Although her two non-fiction works have won several awards and accolades, Velva Jean Learns to Drive is author Jennifer Niven’s first novel. It is a coming-of-age story about a young girl in the Appalachian mountains of North Carolina during the 1930s.

Velva Jean is blessed with a strong musical talent – both a lovely singing voice and the ability to write songs. Her earliest ambition is to join the Grand Ole Opry in Nashville. Her mother encourages this dream, as does her older brother, Johnny Clay. But when Velva Jean’s mother dies and her father takes off to look for work, the dream gets set to the side. Soon she begins to fall in love with the local moonshiner’s son, Harley. When Harley begins to make money as a revival preacher, he comes to ask Velva Jean to be his wife. At sixteen, she marries and sets about becoming the right kind of wife for a preacher – while still creating songs and singing the when no one is around.

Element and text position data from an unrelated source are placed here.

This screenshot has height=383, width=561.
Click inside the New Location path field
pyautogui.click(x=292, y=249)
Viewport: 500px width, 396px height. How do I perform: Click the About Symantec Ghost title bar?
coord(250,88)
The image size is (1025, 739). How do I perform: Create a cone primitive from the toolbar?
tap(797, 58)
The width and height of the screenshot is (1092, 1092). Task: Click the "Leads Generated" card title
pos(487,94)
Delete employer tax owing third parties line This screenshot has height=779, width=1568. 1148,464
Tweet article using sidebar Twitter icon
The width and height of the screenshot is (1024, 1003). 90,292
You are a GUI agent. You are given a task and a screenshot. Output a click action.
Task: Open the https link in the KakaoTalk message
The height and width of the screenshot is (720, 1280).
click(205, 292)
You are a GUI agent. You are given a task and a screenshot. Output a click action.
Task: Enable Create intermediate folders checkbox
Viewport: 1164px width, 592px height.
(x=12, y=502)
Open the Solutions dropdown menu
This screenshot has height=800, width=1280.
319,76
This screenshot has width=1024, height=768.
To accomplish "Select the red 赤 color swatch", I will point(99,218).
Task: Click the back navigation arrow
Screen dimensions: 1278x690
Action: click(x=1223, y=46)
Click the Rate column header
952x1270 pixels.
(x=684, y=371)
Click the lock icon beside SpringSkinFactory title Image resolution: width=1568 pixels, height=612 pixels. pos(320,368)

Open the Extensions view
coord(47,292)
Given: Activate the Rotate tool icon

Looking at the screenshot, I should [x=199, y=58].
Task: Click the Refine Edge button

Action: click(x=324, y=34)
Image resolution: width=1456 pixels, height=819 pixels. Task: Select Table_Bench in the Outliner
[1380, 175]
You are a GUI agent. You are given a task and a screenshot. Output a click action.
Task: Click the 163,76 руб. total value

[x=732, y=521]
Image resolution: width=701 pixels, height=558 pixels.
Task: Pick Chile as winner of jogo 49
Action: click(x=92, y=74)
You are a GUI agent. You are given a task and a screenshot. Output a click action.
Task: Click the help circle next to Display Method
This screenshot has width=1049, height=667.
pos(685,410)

Jennifer Niven has created a wonderful character in Velva Jean. She is warm-hearted and loving, yet filled with questions and anger about her mother’s death and her father’s long absences from the family. She loves her exciting husband, but then begins to chafe as he tries to fit her into his mold of what a preacher’s wife should be. One way she has of rebelling is to learn to drive an old pickup truck that her brother has given her. It was painted vivid yellow–and just looking at it makes her days seem brighter. Learning to drive it gives her a new feeling of possible independence.

The book is not based on Jennifer Niven’s own background, but her grandfather did come from a family that lived in the mountains of Appalachia. She states in her Afterword that at least some of the details come from family letters, pictures and stories. She has done a wonderful job of putting them together to make a young woman, a family and a community that epitomize that rural area and the struggles that helped people survive during the Depression years.

The variety of characters and philosophies in the book would make it and excellent choice for book group discussions. I would strongly recommend it.

Armchair Interviews agrees. This is a 5-star job of character-driven storytelling.